▶ [Requirements] List each line in the items below that contains the string "width". Case counts, so a line matches only when the letters agree in capitalization.

▶ [Records for the task]

····················

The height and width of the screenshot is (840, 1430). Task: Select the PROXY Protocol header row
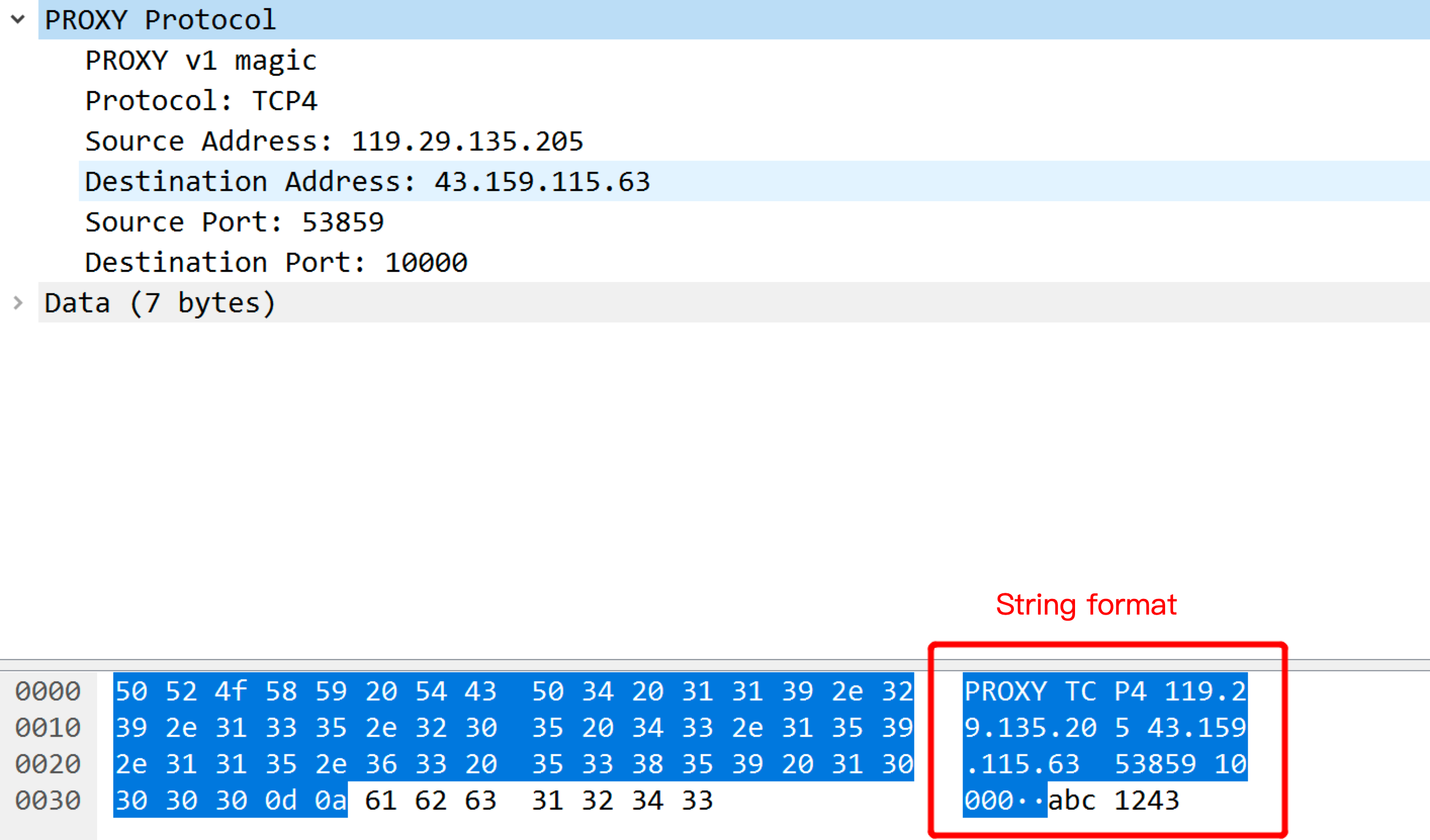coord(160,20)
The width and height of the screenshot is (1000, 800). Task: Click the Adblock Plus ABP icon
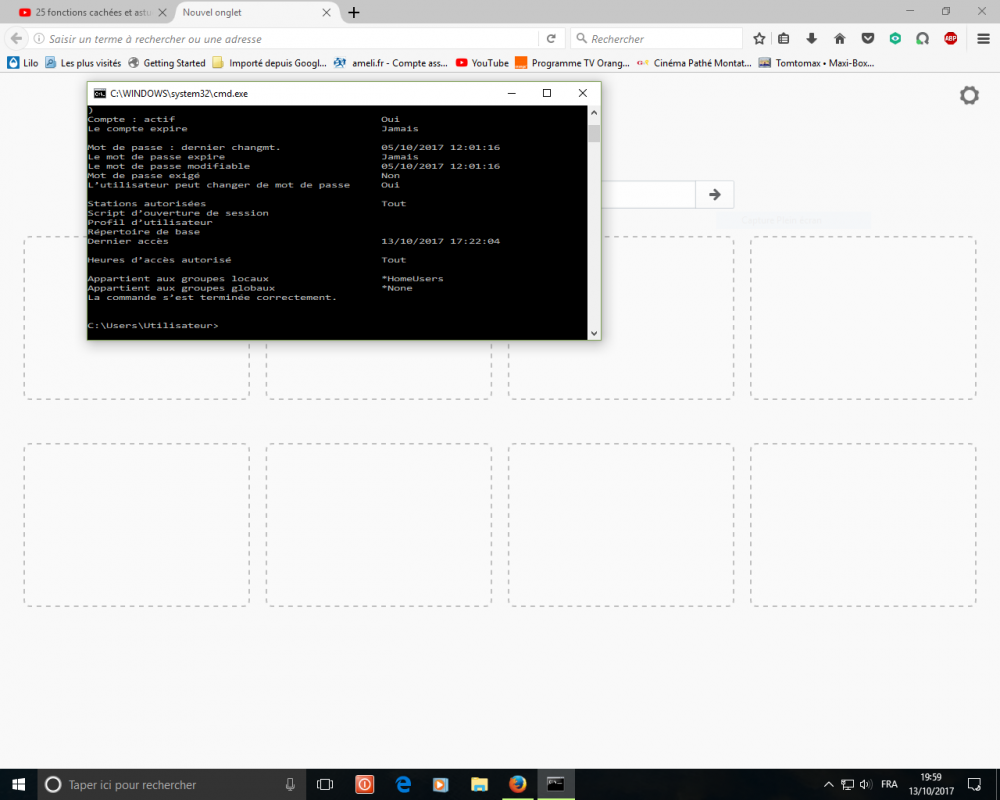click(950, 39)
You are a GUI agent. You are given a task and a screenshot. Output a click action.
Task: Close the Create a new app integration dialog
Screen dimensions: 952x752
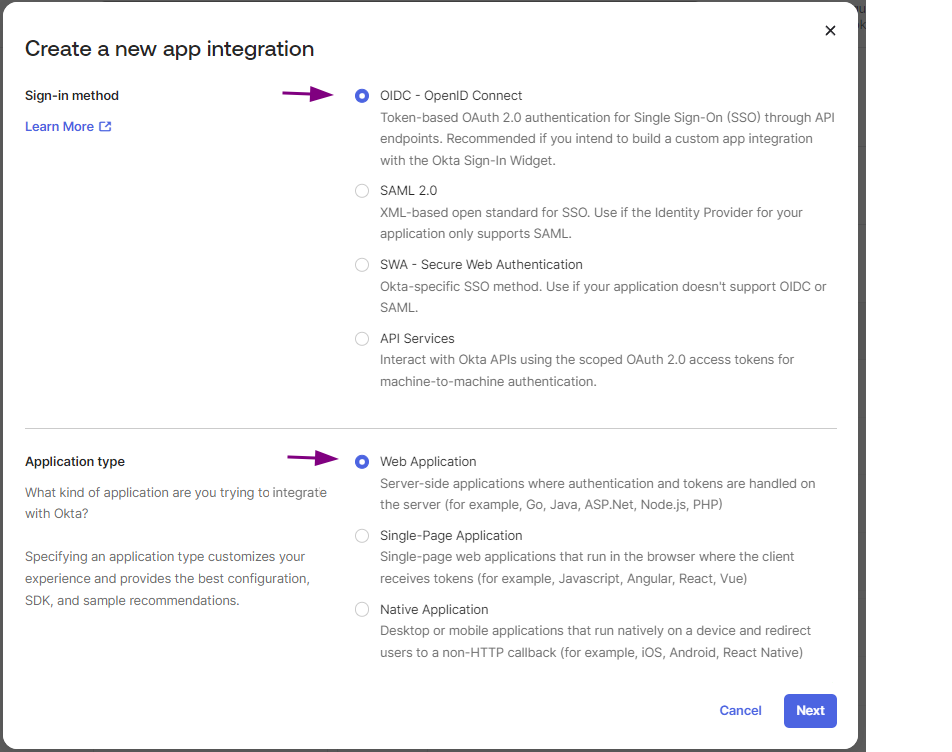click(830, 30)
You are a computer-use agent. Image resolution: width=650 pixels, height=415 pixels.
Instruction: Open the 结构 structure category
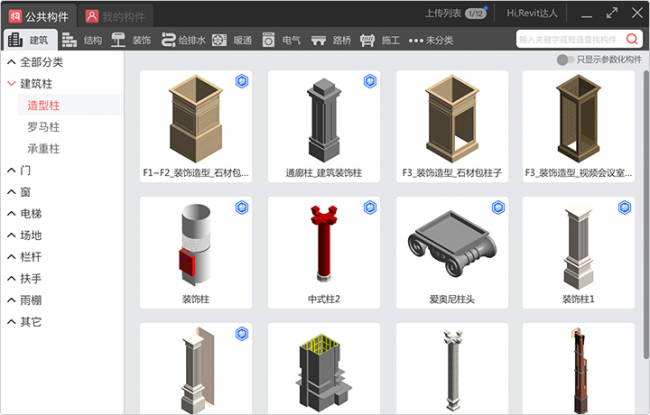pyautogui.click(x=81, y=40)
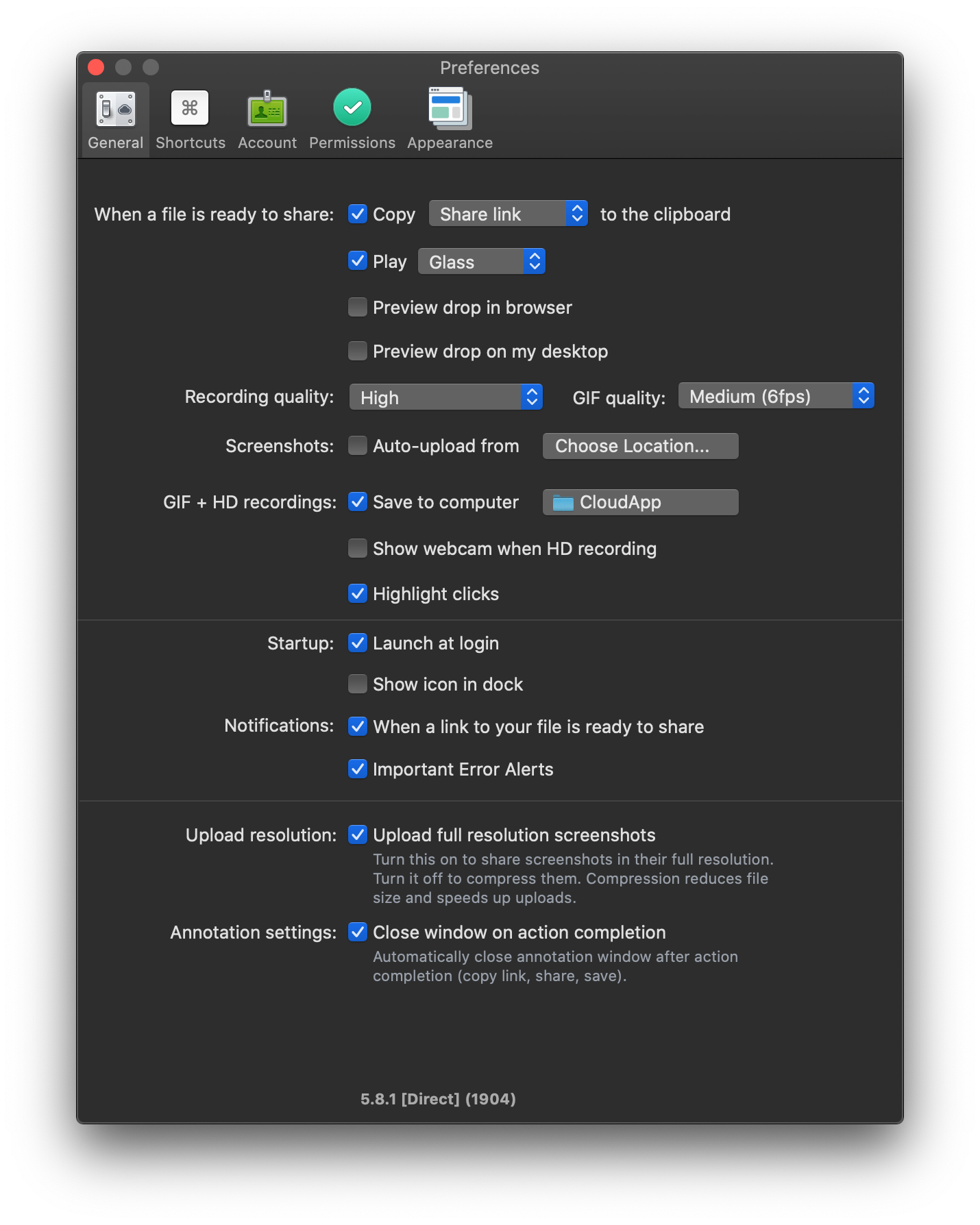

····················

▶ [Full solution]
The height and width of the screenshot is (840, 1430). Task: Select the PROXY Protocol header row
The width and height of the screenshot is (1000, 800). Task: Click the Adblock Plus ABP icon
You are a computer-use agent. Image resolution: width=650 pixels, height=415 pixels.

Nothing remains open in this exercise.